I had to put my wife on a plane to the States this morning. A family member passed away, not entirely unexpectedly, but a bit of a shock nonetheless. For those of you who may have known her blog, back when she was keeping it up, you will know a bit of the back story to that. So as she finds herself grieving and trying to negotiate her family and potentially hostile territory (this relative lived in a state where we won't travel with our family because the laws are bad enough that we couldn't trust a judge to side with us if someone decided it was in our son's best interest not to live with two women), I am temporarily a single parent as I try to finish up my semester. Scooter and I are both sick and grumpy; we miss Trillian.
I should be working on my paper. I should be reading for my class on Friday. I should be writing my holiday post for Mommy Blogs Toronto. But unfortunately, this is pretty much what I would come up with right now:
While I generally enjoy the holidays, this time of year brings with it many reminders of sadness.
Fifteen years ago this month, we lost both my grandfather and my father. Both had been ill for months, my father on and off for years. But suddenly they were gone in less than a month. Only my mother made it to my grandfather's service, and she came home to a husband who was in deteriorating condition.
Almost four years ago, just after New Year's, while I was in my third trimester, my grandmother passed away. My uncle followed about a month later. I couldn't get to either service because I couldn't fly and both deaths happened as our area was struck by winter storms that paralyzed all car and train traffic.

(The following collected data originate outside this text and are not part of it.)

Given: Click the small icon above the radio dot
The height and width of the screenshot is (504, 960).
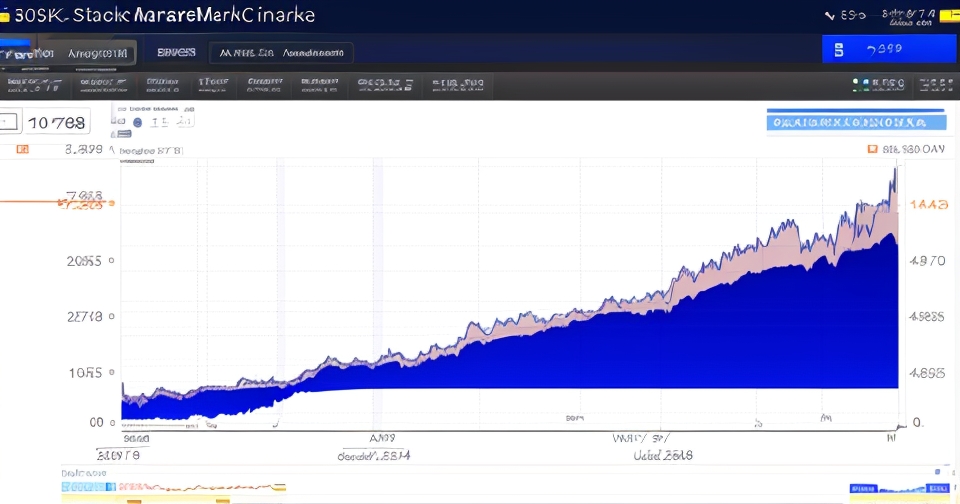Looking at the screenshot, I should 122,106.
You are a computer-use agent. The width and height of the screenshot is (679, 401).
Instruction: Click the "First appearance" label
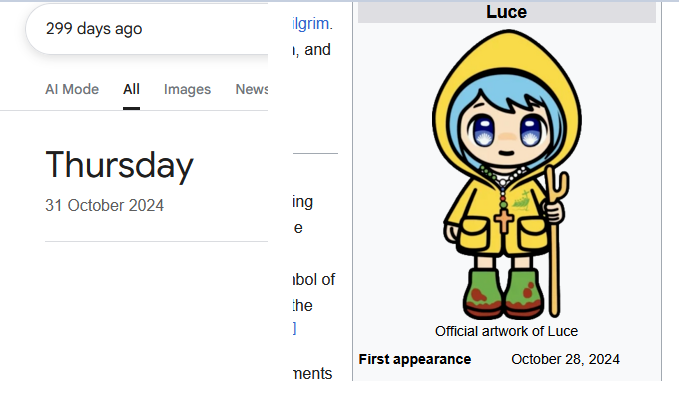(x=414, y=359)
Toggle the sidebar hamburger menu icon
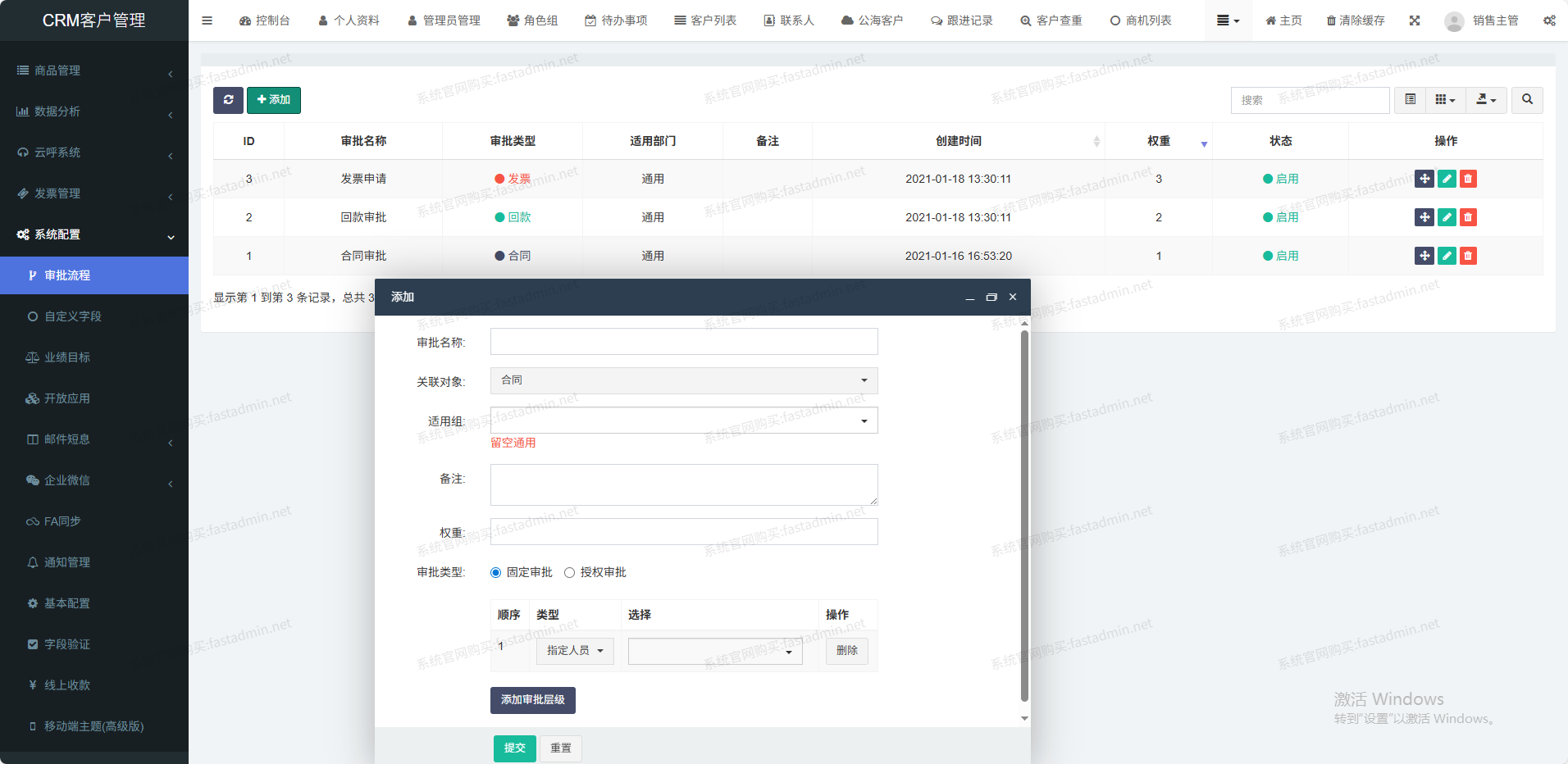 pos(207,20)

This year, it's in my wife's family. One of the things that upset Trillian most was that she had been planning another trip down to help out once her family member was out of the ICU. Everyone told her she didn't need to hurry down, plus while she was recovering from pneumonia, there's no chance they would have let her into the unit to visit. And I have a fear that the previous pattern may be repeated since another of her family members has been diagnosed with a type of cancer that generally has a poor survival rate. One small ray of hope is that it has turned out to be more localized than originally expected, so there may be more treatment options available.
Tonight I'm wallowing. Tomorrow I may make cookies and try to recapture the holiday spirit.
4 comments:
Oh, I'm sorry. It is particularly hard when things like this happen at this time of year.
Mouse, I am sorry to hear this. I have lost a lot of family over the holidays these last few years. I know how hard it can be.
Each time I read something you write like this statement about states having laws where your child could be taken away I am just overwhelmed. It terrifies me that such ignorance exists. I am so sorry that you have to deal with this and that it just compounds your worries and troubles when dealing with family illness.
At times I'm appalled by my own statements about US law, but usually it's very matter-of-fact for me. We weigh our options carefully whenever we travel. We occasionally go visit some of my family in red states with unfavorable laws because we stick to liberal counties with good court records and family support. But this area where Trillian's relatives live doesn't meet those criteria. In fact once when we expressed concern about taking Scooter there, Trillian's mother emailed a family friend who had been a family court judge in that state to have him assure us it would be fine to come down for a family celebration; his response was that he wouldn't advise it because he didn't trust the judges who were there.
Maybe that will change someday. It would be nice for this not to be an accepted aspect of my daily concerns.